Catatan Penjurian Steemit Indonesia Challenge#5

in #indonesia7 years ago (edited)

MENJADI dewan juri dalam perlombaan menulis merupakan kegiatan rutin saya setiap tahun. Setidaknya, setiap tahun ada perlombaan yang digelar mahasiswa Ilmu Komunikasi Universitas Malikussaleh. Mulai dari lomba fiksi (cerpen) sampai non-fiksi (opini dan feature). Ada lembaga lain di Lhokseumawe, seperti Creative Minority dan Aliansi Jurnalis Independen (AJI) Kota Lhokseumawe yang juga rutin menggelar lomba menulis.

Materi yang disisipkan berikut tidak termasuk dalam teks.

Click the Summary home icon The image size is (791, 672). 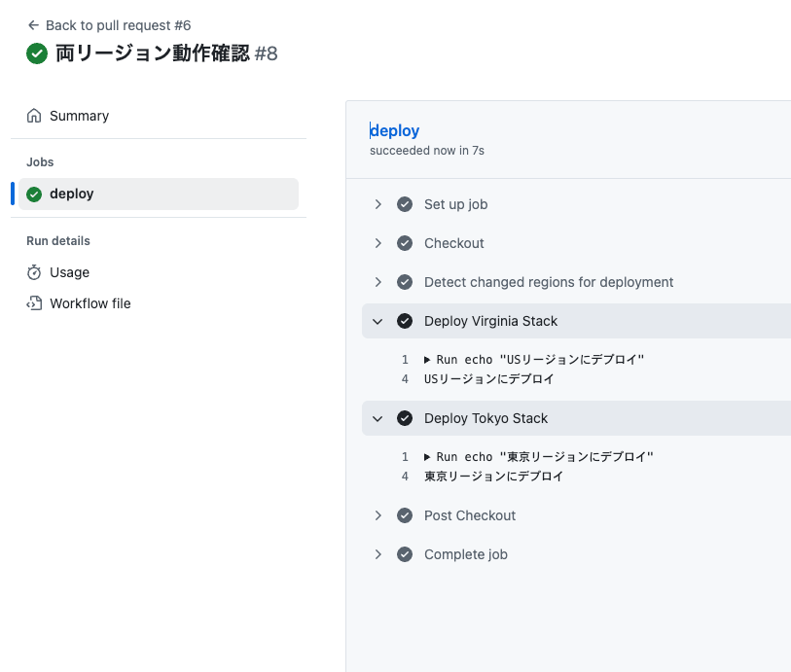click(35, 116)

Namun, menjadi juri dalam lomba di blog dalam bentuk pratfom apa pun baru kali ini saya lakoni. Apa bedanya? Dari kriteria penilaian secara umum tak berbeda. Beberapa kriteria penilaian untuk naskah biasanya adalah kekuatan tema yang diangkat, cara penyajian, tata bahasa, kekuatan argumentasi, orisinalitas, dan pesan kepada pembaca. Dalam perlombaan opini, kami dewan juri terkadang juga menambahkan kriteria kelengkapan dan akurasi data, terutama untuk tema tertentu yang menuntut adanya kelengkapan data seperti opini bidang ekonomi. Improvisasi dalam kriteria penilaian dilakukan sesuai kebutuhan.

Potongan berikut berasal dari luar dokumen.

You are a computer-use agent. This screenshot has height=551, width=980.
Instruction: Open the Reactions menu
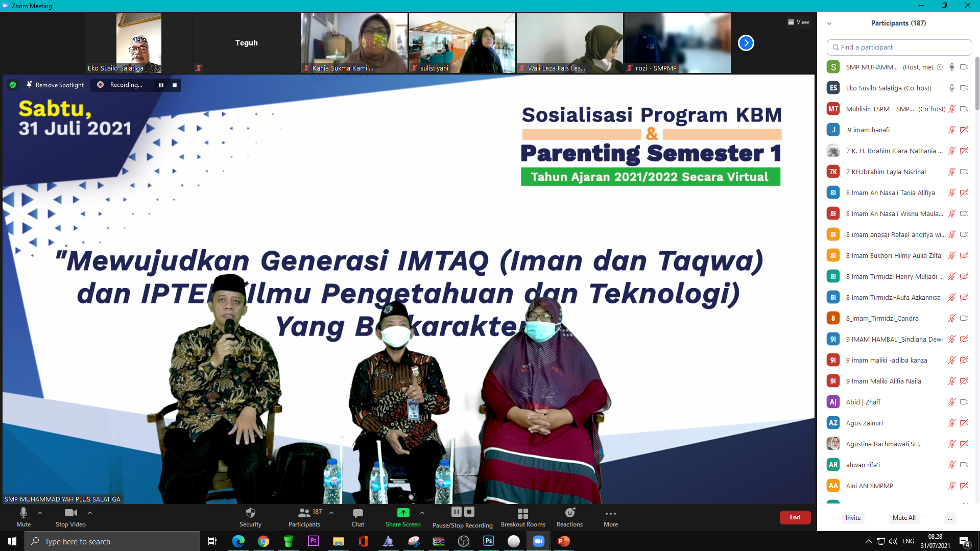point(569,513)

Lomba menulis Indonesia Challenge sudah memagari peserta dengan sejumlah kriteria yang tak boleh dilanggar seperti karya orisinil, unik, menggunakan bahasa Indonesia yang baik dan benar. Sebagai juri single, saya melengkapi seluruh kriteria menjadi sembilan, yakni:

  1. Orisinalitas;
  2. Kekuatan gagasan;
  3. Cara penyajian;
  4. Pesan bagi pembaca;
  5. Tata bahasa;
  6. Foto artistik;
  7. Kekuatan argumentasi;
  8. Kelengkapan data; dan
  9. Keunikan.

Independensi, adil, dan netralitas menjadi “iman”-nya seorang juri. Setelah menjadi wartawan Serambi Indonesia pada akhir 1997, beberapa bulan kemudian saya menjadi anggota Aliansi Jurnalis Independen, sebuah organisasi profesi yang lahir sikap represif pemerintah Orde Baru terhadap kebebasan pers. Kemudian, saya juga menjadi anggota Komisi Independen Pemilihan Kabupaten Aceh Utara, dan pernah menjadi editor di harian Aceh Independen. Jadi, secara doktrinal independensi dan netralitas sudah menjadi ruh-nya saya, termasuk dalam menilai sebuah karya dalam sebuah lomba.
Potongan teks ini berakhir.